▸ Exercise directions: Before answering, work out how many lines below contain the string "agent"; the reply is that number alone.

*** Opening of Extracted records ***

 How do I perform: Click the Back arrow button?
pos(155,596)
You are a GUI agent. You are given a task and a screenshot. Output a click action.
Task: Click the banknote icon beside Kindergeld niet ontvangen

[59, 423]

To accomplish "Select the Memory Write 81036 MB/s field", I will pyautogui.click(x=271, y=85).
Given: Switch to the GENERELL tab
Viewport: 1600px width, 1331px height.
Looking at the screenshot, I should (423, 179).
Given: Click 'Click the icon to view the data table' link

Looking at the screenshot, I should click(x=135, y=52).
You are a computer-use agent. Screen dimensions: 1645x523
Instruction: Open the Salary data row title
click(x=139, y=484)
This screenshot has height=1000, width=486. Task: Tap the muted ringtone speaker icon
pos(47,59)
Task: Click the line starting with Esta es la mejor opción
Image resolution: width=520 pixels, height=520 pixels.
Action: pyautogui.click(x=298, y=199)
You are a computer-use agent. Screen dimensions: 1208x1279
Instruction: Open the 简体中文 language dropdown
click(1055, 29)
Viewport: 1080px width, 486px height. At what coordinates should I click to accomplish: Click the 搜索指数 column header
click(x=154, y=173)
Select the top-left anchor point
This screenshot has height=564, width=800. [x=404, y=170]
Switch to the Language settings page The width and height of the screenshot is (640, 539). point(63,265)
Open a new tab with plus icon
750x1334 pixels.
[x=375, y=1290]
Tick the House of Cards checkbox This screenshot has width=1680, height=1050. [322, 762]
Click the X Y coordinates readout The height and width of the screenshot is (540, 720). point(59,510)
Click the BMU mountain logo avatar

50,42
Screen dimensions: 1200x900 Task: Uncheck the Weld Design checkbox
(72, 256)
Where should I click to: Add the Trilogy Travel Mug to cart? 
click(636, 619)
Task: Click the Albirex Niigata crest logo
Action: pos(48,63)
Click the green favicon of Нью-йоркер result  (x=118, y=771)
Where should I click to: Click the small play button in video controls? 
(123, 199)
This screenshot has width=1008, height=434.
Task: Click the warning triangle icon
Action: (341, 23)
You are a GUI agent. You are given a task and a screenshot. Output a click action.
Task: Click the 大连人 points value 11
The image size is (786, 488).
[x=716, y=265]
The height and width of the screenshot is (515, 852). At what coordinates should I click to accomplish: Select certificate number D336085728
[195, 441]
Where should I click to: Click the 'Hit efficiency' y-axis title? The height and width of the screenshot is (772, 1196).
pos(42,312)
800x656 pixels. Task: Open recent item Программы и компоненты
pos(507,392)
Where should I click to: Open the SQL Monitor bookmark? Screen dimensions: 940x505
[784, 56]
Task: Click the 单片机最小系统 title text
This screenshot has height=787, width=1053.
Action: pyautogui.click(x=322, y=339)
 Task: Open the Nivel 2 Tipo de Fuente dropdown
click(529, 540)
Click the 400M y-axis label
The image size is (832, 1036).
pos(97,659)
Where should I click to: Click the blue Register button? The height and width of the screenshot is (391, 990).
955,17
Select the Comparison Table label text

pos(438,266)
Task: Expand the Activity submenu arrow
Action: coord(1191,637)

*** Close of Extracted records ***

▸ Output below: 4